### TEXTO DADO
"La historia nos demuestra, dramáticamente, cómo el objetivo de asegurar a todos desarrollo, bienestar material y paz, prescindiendo de Dios y de su revelación, termina siendo un dar a los hombres piedras en lugar de pan."
Queridos hermanos y hermanas
Seis años atrás, el primer viaje
apostólico de mí pontificado me condujo a Bari, para el 24° Congreso
Eucarístico Nacional. Hoy he venido a concluir solemnemente el 25°, aquí en
Ancona. Agradezco al Señor por estos intensos momentos eclesiales que refuerzan
nuestro amor a la Eucaristía y ¡nos ven unidos entorno a la Eucaristía! Bari y
Ancona, dos ciudades junto al mar Adriático; dos ciudades ricas de historia y
de vida cristiana; dos ciudades abiertas al Oriente, a su cultura y a su
espiritualidad; dos ciudades que los temas de los Congresos Eucarísticos han
contribuido a acercar: en Bari hemos hecho memoria de cómo “sin el Domingo no
podemos vivir”; hoy nuestro reencontrarnos es bajo el lema: “Eucaristía para la
vida cotidiana”.
Antes de ofrecerles cualquier
pensamiento, quisiera agradecerles esta coral participación: en ustedes abrazo
espiritualmente a toda la Iglesia en Italia. Dirijo un saludo agradecido al
Presidente de la Conferencia Episcopal, el Cardenal Angelo Bagnasco, por las
cordiales palabras que me dirigió también en nombre de todos Uds.; a mi
Delegado para este Congreso, Cardenal Giovanni Battista Re; al Arzobispo de
Ancona-Osimo, Mons. Edoardo Menichelli, a los Obispos de la Metropolía, de las
Marcas y a todos aquellos venidos de numerosa partes del País. Junto con ellos,
saludo a los sacerdotes, los diáconos, los consagrados y las consagradas, y a
los fieles laicos, entre los cuales veo muchas familias y jóvenes. Mi gratitud
se dirige también a las Autoridades civiles y militares y a cuantos, de
diversos modos han contribuido al buen éxito de este evento.

Entradas de datos:
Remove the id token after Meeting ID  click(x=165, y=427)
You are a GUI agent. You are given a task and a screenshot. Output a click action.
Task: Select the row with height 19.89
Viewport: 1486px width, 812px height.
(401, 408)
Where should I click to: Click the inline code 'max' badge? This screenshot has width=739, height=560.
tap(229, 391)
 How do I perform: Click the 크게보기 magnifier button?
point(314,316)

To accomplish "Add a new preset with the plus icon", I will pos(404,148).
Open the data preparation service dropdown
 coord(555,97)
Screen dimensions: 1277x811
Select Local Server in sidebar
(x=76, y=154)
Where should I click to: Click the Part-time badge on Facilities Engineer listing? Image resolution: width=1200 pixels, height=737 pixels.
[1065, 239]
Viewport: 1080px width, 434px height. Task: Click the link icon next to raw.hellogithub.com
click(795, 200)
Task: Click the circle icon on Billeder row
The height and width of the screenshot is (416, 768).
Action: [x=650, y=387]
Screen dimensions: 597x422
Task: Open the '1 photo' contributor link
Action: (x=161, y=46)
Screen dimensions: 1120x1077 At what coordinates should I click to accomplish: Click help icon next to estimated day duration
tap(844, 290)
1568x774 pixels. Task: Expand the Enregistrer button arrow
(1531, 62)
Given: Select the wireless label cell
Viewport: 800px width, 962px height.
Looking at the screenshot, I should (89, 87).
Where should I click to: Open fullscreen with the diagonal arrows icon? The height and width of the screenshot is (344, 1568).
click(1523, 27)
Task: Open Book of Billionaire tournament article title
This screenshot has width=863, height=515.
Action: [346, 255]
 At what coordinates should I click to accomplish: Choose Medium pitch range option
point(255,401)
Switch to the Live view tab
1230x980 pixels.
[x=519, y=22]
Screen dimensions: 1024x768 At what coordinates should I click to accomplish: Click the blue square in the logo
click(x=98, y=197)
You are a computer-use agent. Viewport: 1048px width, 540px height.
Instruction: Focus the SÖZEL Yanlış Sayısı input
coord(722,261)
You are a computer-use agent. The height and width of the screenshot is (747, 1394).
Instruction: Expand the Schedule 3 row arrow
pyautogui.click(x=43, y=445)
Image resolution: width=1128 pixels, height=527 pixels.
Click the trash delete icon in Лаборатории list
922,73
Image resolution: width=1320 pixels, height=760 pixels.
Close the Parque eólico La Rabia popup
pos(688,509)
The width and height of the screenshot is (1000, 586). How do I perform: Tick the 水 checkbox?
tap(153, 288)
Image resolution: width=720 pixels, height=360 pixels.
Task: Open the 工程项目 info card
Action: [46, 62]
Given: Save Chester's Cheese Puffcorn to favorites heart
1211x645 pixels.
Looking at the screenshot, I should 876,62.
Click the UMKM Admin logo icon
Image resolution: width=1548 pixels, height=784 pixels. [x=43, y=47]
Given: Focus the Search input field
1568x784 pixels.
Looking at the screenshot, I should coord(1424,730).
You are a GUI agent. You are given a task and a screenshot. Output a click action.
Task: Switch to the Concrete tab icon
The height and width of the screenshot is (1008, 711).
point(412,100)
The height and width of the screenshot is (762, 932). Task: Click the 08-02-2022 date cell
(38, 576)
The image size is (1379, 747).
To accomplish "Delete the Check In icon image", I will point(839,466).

### CONSIGNA
¿Qué personas aparecen mencionadas por su nombre en el texto sobre el Congreso Eucarístico? Enuméralas con el título que se les atribuye. Las entradas constituyen un material aparte, independiente del texto.

### SOLUCIÓN
- Cardenal Angelo Bagnasco
- Cardenal Giovanni Battista Re
- Mons. Edoardo Menichelli